TEXT SEGMENT:
Ethnic Minorities and the Media: Changing Cultural Boundaries

Ethnic Minorities and the Media: Changing Cultural Boundaries

Ethnic Minorities and the Media: Changing Cultural Boundaries

Ethnic Minorities and the Media: Changing Cultural Boundaries

Synopsis

There are few media issues more pressing, or potentially more consequential, than the representation of ethnic minorities. This authoritative text therefore brings together leading international researchers who have examined some of the latest processes of change (and continuity) informing the field of ethnic minorities and the media. Numerous studies of 'race', racism and the mass media have been conducted over the past. However, both the media landscape and the cultural field of ethnic minorities are fast changing, and this book addresses the recent developments which have threatened to out space our ability to map, understand and intervene in processes of change. Presented in an accessible style, this book provides the reader with and overview of the very latest research findings and informed discussion. It opens with an introductory essay which maps recent approaches to the field, followed by substantive chapters which are structured thematically to address key processes of change such as media representations, media production, and cultures of identity.

TASK TO COMPLETE:
Answer from the book synopsis:
1. What kind of researchers does the book bring together?
2. What does the book open with?
3. Which key processes of change are the thematic chapters structured to address?
The lines after this text come from a separate source.

DATASET SECTION:
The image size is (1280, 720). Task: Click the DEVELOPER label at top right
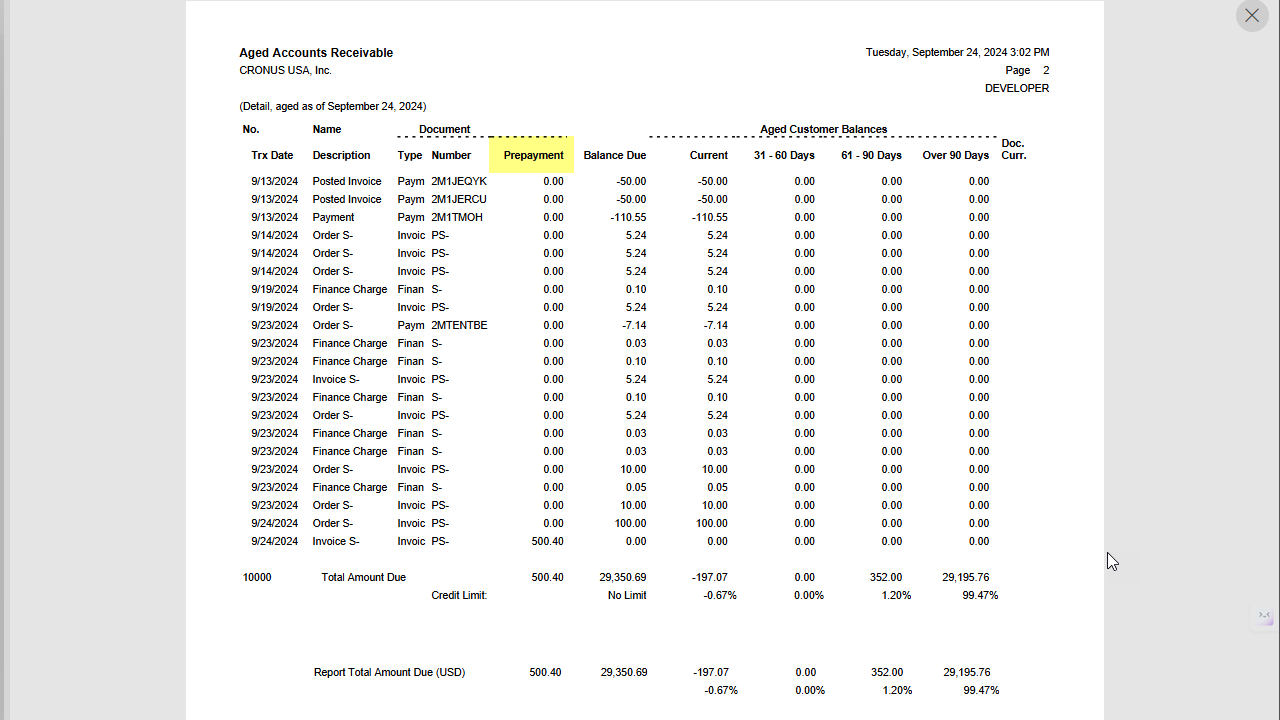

ANSWER FOR THE TASK:
1. Leading international researchers.
2. An introductory essay that maps recent approaches to the field.
3. Media representations, media production, and cultures of identity.